Task: Continue the commentary on SEBI's powers under Section 11B, picking up right after its last sentence.

Text to read:
══════════
The Securities and Exchange Board of India (SEBI) has never been armed with stronger draconian powers over the fate of Indian citizens. A recent opinion of the Supreme Court has held SEBI to be a social welfare organisation, and its powers under Sections 11(4) and 11B of the SEBI Act, 1992 (the Act) as not being “penal” in nature. Consequently, SEBI can issue directions to any person using these powers, even in relation to matters that occurred when these powers did not exist in the Act.

In 1995, Section 11B was introduced into the Act to empower SEBI to issue directions “in the interests of the securities market”. SEBI’s position has been that this provision is very wide, enabling it to issue almost any form of direction, so long as it can argue that such a direction is in the interests of the securities market. For instance, SEBI would direct a person not to deal in securities for a specified period. SEBI would restrain specific persons from associating with the securities market or with other persons associated with the securities market. SEBI would direct companies not to raise funds in the securities market.

 

Interpreting Section 11B, the Securities Appellate Tribunal (SAT) had held in the late 1990s that the provision could not be used to issue directions that partake the character of a penalty i.e. a considered punishment for wrong done. In other words, the SAT had said that directions that are punitive in nature, restraining persons from normal conduct of their affairs on the ground that it was retribution for misconduct, was effectively a “penalty” – a punishment inflicted on a person for an alleged wrong, after conducting an inquiry, examining evidence and concluding that there was a wrongdoing.

However, the SAT had ruled that Section 11B indeed empowered SEBI to act in an emergency and restrain any person pending conduct of investigations i.e. it was a power that could be used in an emergency or to take remedial action, but not a power that could be used to impose penalties. Higher courts did not rush to stay such an interpretation in the appeals filed by SEBI.
══════════
Dataset excerpt:
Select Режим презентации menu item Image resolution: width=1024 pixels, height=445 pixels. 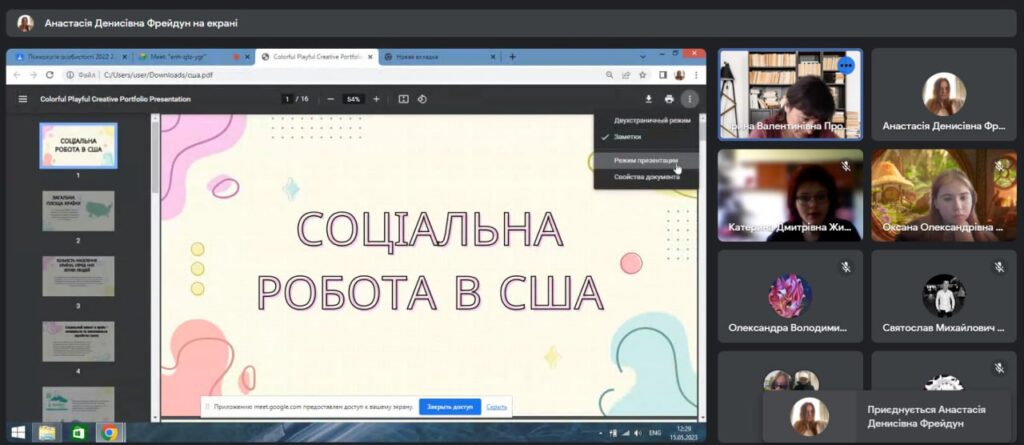(646, 160)
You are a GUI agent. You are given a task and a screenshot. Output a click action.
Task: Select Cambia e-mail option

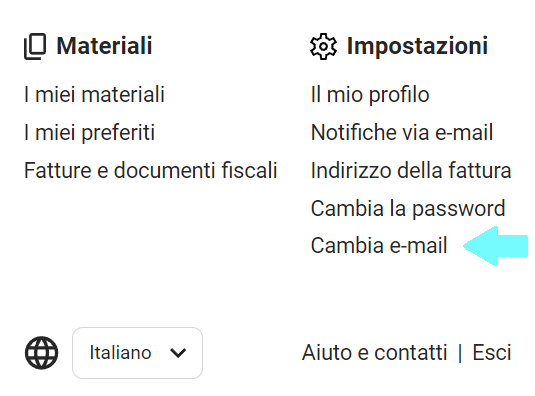379,245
══════════
Answer to the exercise:
Through a Presidential Ordinance, confirmed later by an Act of Parliament, the Act was amended in 2002, to introduce Section 11(4), which essentially empowered SEBI to issue directions not only when investigations were pending but also after drawing conclusions from a completed inquiry. Effectively, such a power was indeed now given a penal character as well.

In March 2004, using Sections 11(4) and 11B of the Act, SEBI restrained the promoter of a listed company “from associating with any corporate body in accessing the securities market” and from “buying, selling or dealing in securities” for a period of five years. The grounds for such action included alleged misstatement in the prospectus of the listed company that occurred even before 1995 i.e. well before Section 11B ever came into being. The SAT had reversed this decision on the ground that a power that did not exist when the alleged wrongdoing took place could not have been used to punish the alleged wrong-doer. The SC has now ruled that even the infliction of such an injury by the regulator could not be regarded as a penalty.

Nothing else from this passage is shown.